La película contiene un entramado de motivos relativamente denso. El joven trabaja como diseñador de criaturas monstruosas para videojuegos, lo que pone en el ruedo la metáfora de él como un monstruo. La misma herramienta de diseño 3D que él usa para los videojuegos la emplea para generar niños virtuales para masturbarse. Su novia, a su vez, cuenta la historia de que la primera vez que vio una película porno fue porque el VHS estaba traspapelado en la caja de Videodrome (David Cronenberg, 1983), nuevamente cruzando sexualidad, agresión e ilícito. Un dibujo infantil retrata a Julián como una mantícora. La situación de Diana con su padre discapacitado juega con la situación final. Es muy preciso el trabajo de la cámara, incluido un virtuoso plano de casi 12 minutos que contiene las mayores dosis de suspenso y drama de toda la película. Es curioso que esa interpelante y cruda red de sentimientos y posiciones morales está inmersa en cierto clima de delicadeza, gentileza, atención y respeto al otro, que suele primar en mucho cine español urbano reciente (por ejemplo, el de Jonás Trueba).
El premio ACCU al mejor documental le tocó a Wändari (Daniel Lagares y Mariano Agudo, Perú), un repaso amplio a la situación del pueblo harákmbut de la zona de Madre de Dios. La película se enfoca en esa etnia en particular, pero tiene similitudes con una cantidad de otros pueblos originarios de diversas zonas de América Latina, desplazados, privados de sus medios de subsistencia y, con el paso de las generaciones y el avance de la globalización, con la identidad cultural tendiendo a diluirse (una situación análoga, pero mucho más drástica, a la del campesinado europeo). Wändari aborda, con un montaje, un visual y un sonido bastante elaborados, los avances de la industria maderera, de la minería, y sus consecuencias en cuanto a desánimo, aculturación y pérdida de dignidad. No todo es oscuridad, ya que se muestra también los progresos de las organizaciones comunitarias, en particular aquellas influidas por el feminisimo, en volver a generar cohesión y resistencia.

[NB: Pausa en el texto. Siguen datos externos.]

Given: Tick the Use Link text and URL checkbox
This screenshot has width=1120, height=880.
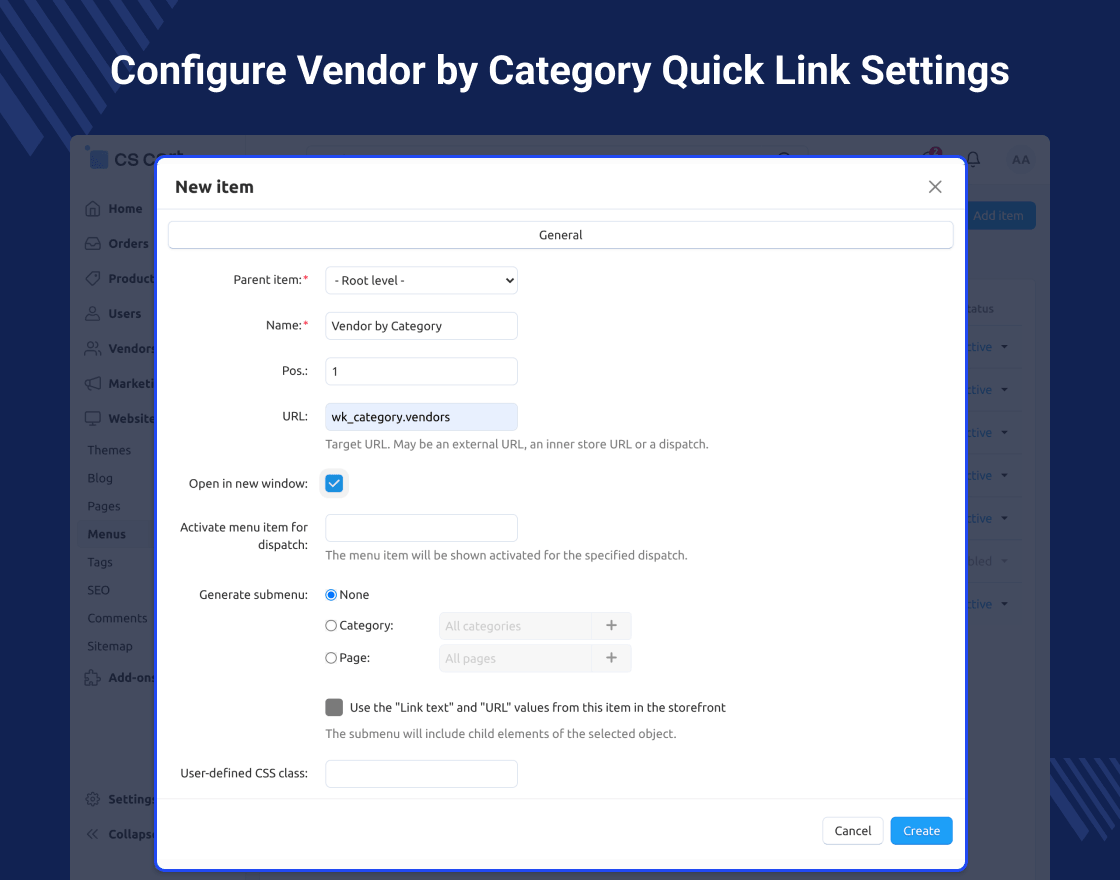Looking at the screenshot, I should coord(334,707).
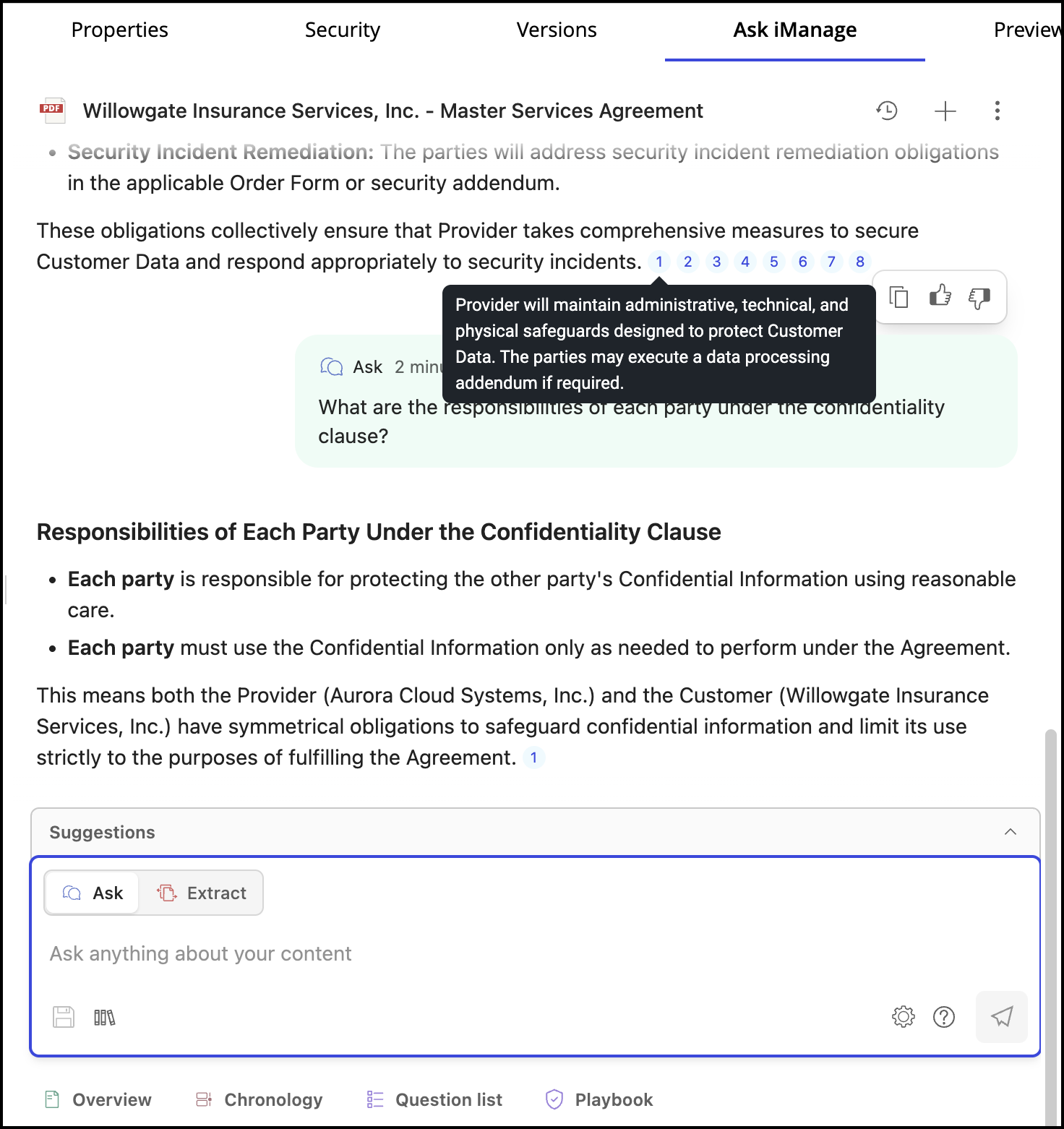Click the Ask anything about your content field

click(x=535, y=954)
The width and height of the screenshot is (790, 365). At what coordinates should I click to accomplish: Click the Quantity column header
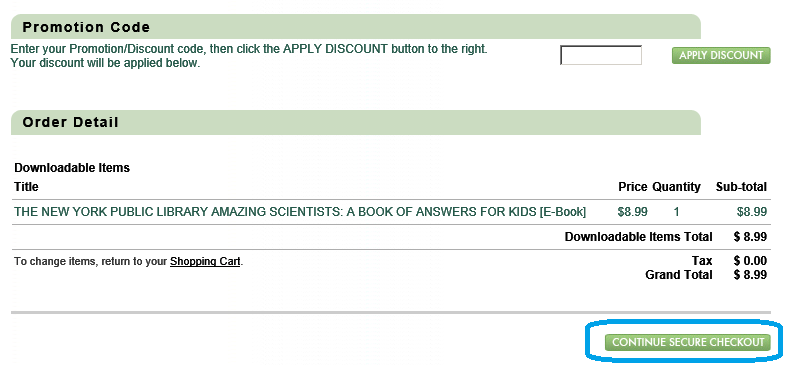(x=676, y=187)
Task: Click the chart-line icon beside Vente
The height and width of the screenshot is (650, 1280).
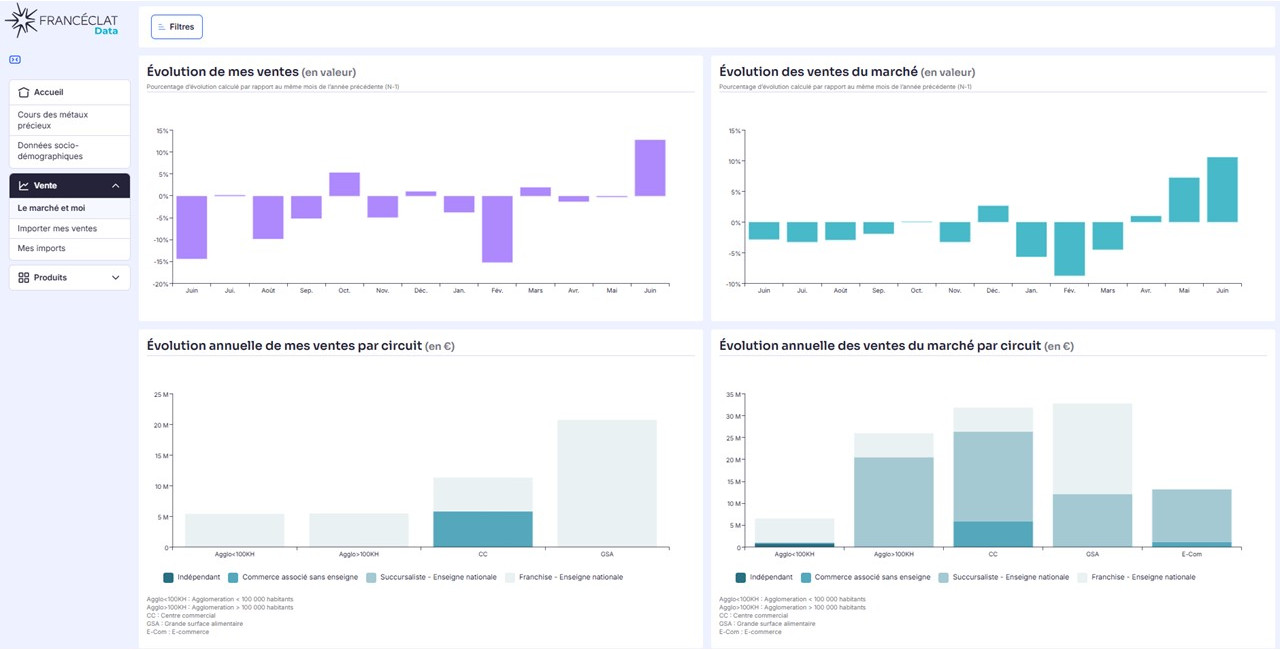Action: click(24, 186)
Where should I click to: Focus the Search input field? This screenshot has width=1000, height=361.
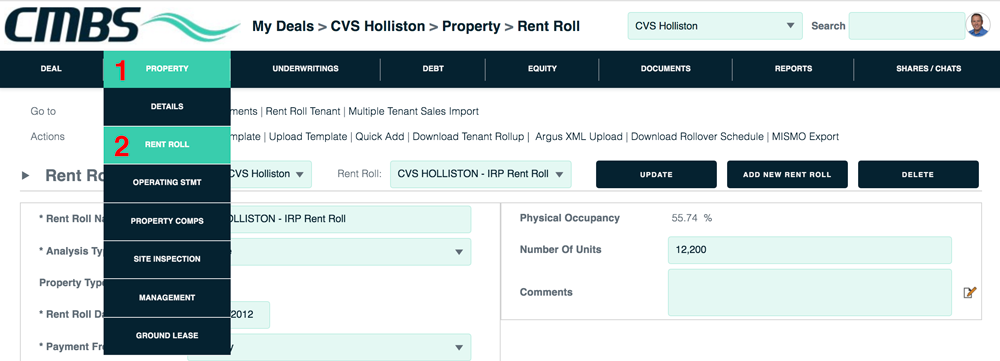point(907,26)
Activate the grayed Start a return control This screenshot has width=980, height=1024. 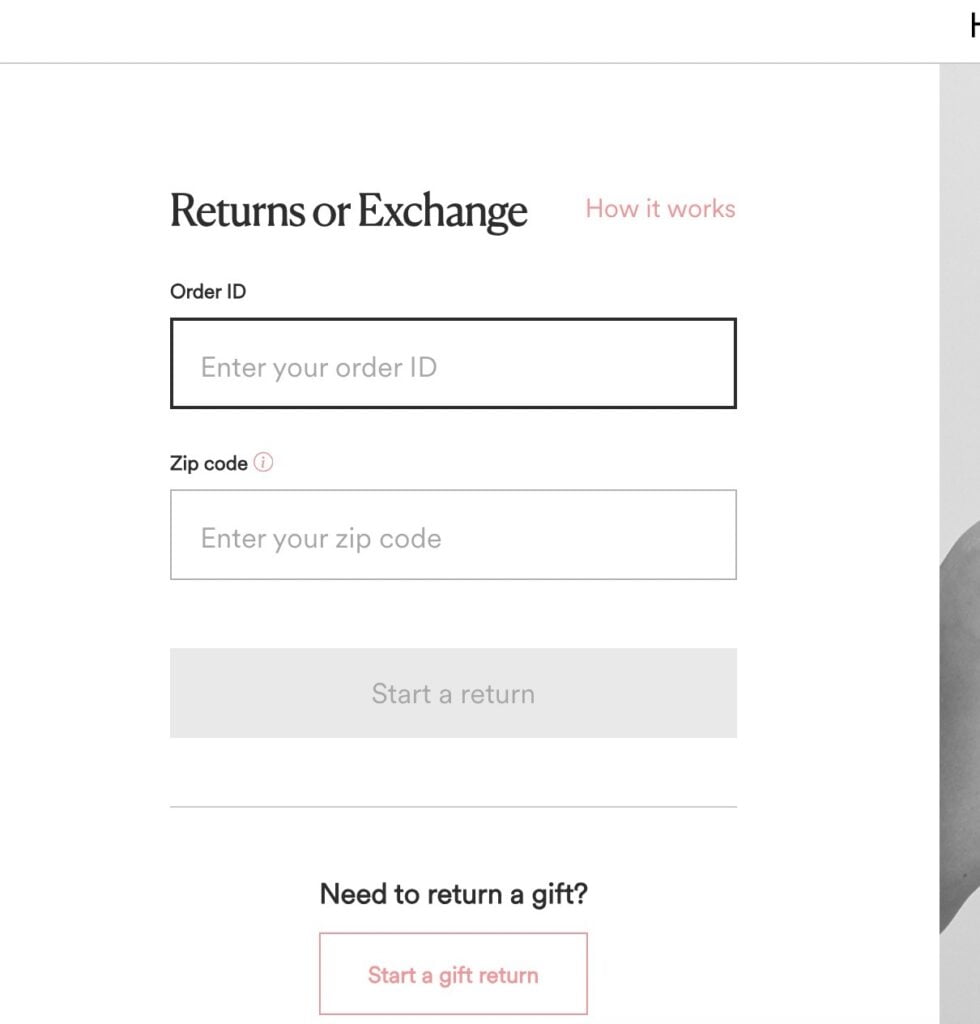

En la sección documental, el Lobo de Mar del jurado fue para Anhell69 (Theo Montoya, Colombia), ensayo confesional sobre el ambiente queer de Medellín; y el del público fue para Ad10s, curioso proyecto que apila diez versiones (en distintos géneros) de una misma canción compuesta por Eloy Carrizo en homenaje a Maradona. En la sección ficción, ganó el Litman del público la amable La uruguaya. La jauría (Andrés Ramírez Pulido, Colombia), sobre un grupo de delincuentes juveniles en un centro de rehabilitación, ganó el Litman por la dirección. El río de los deseos (Sérgio Machado, Brasil), drama sobre tres hermanos que se enamoran de una misma mujer en el Amazonas, ganó menciones por la dirección y por la actuación de Sophie Charlotte. El reino de Dios (Claudia Sainte-Luce, México), independentísimo relato sobre la cotidianidad de un niño en el medio rural, ganó una mención por la actuación del pequeño Diego Armando Lara.